"Ozymandias" is a fascinating and powerful poem written by early 19th century poet Percy Bysshe Shelley. The compelling poem says a great deal with minimal use of words. It tells of a once great leader - a "king of kings" - named Ozymandias. Ozymandias clearly saw himself as mighty but now his kingdom is no more. The poem was written in 1817.
Ozymandias
by Percy Bysshe Shelley
I met a traveller from an antique land
Who said: “Two vast and trunkless legs of stone
Stand in the desert . . . Near them, on the sand,
Half sunk, a shattered visage lies, whose frown,
And wrinkled lip, and sneer of cold command,
Tell that its sculptor well those passions read
Which yet survive, stamped on these lifeless things,
The hand that mocked them, and the heart that fed:
And on the pedestal these words appear:
‘My name is Ozymandias, king of kings:
Look on my works, ye Mighty, and despair!'
Nothing beside remains. Round the decay
Of that colossal wreck, boundless and bare
The lone and level sands stretch far away.”

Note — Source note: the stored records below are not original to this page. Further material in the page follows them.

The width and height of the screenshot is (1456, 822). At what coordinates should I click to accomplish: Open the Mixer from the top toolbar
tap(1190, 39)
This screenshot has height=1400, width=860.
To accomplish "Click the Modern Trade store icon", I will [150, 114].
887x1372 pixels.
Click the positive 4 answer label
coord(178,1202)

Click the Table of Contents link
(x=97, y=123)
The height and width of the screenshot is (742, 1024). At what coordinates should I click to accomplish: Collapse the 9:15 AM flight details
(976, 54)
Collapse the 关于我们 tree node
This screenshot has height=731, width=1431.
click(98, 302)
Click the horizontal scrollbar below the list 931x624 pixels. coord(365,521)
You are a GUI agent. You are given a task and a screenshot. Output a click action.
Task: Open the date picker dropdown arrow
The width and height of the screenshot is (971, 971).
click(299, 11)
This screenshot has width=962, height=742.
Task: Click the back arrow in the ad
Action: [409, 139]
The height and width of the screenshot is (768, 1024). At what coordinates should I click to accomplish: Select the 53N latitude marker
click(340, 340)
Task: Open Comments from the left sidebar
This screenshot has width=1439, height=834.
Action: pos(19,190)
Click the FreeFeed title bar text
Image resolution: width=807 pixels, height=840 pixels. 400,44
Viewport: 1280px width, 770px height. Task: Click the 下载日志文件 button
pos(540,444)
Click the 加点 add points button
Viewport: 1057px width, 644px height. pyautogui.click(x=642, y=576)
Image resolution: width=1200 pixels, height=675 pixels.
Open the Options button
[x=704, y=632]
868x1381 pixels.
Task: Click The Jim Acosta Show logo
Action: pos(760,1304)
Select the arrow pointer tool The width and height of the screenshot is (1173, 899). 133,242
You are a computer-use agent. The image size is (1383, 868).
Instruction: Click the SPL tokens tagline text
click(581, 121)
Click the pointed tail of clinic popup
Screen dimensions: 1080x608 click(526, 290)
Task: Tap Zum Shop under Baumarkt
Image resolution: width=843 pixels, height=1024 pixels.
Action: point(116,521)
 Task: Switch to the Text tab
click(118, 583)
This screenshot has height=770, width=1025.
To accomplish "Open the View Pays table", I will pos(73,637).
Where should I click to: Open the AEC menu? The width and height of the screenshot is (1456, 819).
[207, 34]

The poem explains how power is finite. We get the clear impression that Ozymandias ruled by fear and was a ruthless leader obsessed with power based on his description of having a "frown and wrinkled lip" and the "sneer of cold command." The sculptor who made the statue clearly saw him as such as a man.
But even the mightiest of kings become nothing over time. The sands are flat (level) and they "stretch far away." Nothing of his mighty kingdom remains.
The British Library says in its Ozymandias entry, "The irony is, of course, that the Mighty will despair – not at the power of Ozymandias, but at the recognition that their power is ultimately transitory." An article from the Poetry Foundation says Ozymandias was more commonly known as Rameses II.